• **Given instruction**: In the records below, reproduce the lines from the line containing "You are a computer-use agent. The width" up to and including the line containing "(x=914, y=556)", replacing "gold coin" with "silver coin" and leaving everything else unchanged.

• **Listing**:
>>>
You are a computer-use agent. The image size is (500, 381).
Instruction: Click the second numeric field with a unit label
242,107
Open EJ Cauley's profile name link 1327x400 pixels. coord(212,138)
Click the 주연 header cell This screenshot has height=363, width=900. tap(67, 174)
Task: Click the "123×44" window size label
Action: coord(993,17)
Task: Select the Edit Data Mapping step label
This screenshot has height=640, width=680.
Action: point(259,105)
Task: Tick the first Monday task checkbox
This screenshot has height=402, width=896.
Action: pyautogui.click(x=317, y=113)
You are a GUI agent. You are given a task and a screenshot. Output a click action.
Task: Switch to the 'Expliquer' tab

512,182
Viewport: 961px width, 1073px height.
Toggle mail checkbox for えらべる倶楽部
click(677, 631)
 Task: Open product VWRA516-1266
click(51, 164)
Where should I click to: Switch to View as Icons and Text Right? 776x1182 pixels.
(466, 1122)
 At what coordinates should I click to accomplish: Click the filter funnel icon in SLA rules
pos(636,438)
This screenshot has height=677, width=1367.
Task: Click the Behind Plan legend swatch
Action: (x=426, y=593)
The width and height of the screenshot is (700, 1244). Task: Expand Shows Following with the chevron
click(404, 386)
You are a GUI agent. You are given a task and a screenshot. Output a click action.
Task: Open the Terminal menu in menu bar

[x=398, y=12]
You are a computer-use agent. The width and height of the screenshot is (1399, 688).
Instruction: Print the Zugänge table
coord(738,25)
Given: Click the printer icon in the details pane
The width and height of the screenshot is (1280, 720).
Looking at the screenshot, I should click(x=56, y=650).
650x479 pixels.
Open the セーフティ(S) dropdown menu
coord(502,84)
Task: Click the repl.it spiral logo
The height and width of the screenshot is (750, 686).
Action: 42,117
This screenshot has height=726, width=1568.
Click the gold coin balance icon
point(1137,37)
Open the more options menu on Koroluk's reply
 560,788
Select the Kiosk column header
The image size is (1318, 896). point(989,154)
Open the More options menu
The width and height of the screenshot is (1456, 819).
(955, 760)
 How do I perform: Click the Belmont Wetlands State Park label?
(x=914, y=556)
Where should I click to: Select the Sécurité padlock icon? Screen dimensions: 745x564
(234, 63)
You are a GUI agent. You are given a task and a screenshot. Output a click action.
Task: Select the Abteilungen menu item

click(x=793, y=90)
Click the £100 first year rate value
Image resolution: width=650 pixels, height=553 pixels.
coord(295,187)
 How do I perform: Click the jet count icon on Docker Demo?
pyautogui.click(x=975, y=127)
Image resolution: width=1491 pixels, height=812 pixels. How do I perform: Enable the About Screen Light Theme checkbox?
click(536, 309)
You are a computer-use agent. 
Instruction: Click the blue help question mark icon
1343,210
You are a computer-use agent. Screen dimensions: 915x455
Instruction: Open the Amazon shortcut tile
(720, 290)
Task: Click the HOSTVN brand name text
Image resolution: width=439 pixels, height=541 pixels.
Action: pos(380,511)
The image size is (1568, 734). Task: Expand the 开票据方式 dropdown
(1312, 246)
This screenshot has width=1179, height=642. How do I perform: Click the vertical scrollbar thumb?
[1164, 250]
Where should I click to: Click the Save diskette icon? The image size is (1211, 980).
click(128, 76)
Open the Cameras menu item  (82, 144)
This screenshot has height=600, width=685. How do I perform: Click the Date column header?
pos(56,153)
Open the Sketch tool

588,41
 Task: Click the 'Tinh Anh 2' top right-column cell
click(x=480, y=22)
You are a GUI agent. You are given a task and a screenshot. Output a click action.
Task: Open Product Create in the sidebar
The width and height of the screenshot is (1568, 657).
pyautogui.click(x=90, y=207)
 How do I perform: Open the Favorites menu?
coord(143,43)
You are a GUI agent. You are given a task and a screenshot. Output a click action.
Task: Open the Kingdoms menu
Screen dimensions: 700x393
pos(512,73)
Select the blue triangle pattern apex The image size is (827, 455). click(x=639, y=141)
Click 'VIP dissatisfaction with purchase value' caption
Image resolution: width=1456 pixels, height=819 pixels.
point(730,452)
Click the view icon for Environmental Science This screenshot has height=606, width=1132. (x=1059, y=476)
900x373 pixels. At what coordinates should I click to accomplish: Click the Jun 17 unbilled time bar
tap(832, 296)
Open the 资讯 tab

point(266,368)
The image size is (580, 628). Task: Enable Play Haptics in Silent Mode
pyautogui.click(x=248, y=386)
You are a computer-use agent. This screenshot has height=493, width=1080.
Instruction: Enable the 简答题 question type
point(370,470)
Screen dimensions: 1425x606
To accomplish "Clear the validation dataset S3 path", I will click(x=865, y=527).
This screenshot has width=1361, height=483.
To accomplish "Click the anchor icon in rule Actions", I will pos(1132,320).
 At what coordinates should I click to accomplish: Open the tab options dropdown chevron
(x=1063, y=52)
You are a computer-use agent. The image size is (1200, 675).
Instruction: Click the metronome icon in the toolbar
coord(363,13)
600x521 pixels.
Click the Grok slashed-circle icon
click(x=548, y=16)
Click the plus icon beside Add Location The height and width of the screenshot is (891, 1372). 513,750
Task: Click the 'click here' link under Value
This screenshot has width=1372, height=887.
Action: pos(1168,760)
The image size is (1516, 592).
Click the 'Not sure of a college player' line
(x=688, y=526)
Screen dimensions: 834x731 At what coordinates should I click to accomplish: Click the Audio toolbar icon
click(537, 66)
<<<
• **Final result**:
You are a computer-use agent. The width and height of the screenshot is (1399, 688).
Instruction: Print the Zugänge table
coord(738,25)
Given: Click the printer icon in the details pane
The width and height of the screenshot is (1280, 720).
Looking at the screenshot, I should click(x=56, y=650).
650x479 pixels.
Open the セーフティ(S) dropdown menu
coord(502,84)
Task: Click the repl.it spiral logo
The height and width of the screenshot is (750, 686).
Action: 42,117
This screenshot has height=726, width=1568.
Click the silver coin balance icon
point(1137,37)
Open the more options menu on Koroluk's reply
 560,788
Select the Kiosk column header
The image size is (1318, 896). point(989,154)
Open the More options menu
The width and height of the screenshot is (1456, 819).
(955, 760)
 How do I perform: Click the Belmont Wetlands State Park label?
(x=914, y=556)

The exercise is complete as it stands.